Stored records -

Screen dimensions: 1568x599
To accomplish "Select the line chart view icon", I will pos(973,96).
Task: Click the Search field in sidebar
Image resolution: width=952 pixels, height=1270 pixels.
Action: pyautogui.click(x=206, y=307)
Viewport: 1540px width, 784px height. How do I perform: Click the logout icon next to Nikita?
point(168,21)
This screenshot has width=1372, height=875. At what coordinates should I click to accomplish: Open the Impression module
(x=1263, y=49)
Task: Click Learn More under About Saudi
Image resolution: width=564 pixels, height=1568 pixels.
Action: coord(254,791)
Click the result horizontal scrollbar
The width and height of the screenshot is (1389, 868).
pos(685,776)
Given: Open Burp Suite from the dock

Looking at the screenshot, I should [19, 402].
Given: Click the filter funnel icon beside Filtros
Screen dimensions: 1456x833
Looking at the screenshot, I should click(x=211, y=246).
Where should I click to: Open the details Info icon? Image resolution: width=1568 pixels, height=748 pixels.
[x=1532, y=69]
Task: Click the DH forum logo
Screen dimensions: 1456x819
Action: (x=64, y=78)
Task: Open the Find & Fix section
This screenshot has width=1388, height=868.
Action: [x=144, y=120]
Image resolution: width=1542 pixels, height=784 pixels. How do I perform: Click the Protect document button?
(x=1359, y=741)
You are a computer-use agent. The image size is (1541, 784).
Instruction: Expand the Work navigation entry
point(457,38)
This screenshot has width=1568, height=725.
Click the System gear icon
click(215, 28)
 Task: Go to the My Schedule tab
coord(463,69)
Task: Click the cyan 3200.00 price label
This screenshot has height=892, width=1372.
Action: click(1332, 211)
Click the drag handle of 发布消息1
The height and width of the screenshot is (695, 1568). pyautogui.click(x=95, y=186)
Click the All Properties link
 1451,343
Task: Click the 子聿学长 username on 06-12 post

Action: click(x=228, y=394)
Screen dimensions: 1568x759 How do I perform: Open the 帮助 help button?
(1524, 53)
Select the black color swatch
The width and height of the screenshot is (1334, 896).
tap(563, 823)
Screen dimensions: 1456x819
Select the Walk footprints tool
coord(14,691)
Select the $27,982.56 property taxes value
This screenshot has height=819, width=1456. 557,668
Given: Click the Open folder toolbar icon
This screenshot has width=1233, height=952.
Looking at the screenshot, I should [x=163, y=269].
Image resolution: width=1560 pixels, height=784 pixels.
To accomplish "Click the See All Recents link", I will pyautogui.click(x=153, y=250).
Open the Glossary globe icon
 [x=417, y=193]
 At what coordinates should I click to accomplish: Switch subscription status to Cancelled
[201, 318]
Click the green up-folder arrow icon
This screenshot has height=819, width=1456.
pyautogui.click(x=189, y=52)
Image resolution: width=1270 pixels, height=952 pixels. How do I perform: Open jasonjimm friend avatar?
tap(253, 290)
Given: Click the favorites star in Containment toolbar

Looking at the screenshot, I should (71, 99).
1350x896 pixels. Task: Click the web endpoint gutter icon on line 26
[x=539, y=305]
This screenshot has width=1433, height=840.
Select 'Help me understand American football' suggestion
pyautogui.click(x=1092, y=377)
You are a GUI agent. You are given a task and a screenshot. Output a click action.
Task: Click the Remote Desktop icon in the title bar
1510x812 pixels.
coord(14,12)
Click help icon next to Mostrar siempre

TASK STATEMENT - Scan the lines above for the word "will". Return each one that has it.

ANSWER BOX -
To accomplish "Select the line chart view icon", I will pos(973,96).
To accomplish "Click the See All Recents link", I will pyautogui.click(x=153, y=250).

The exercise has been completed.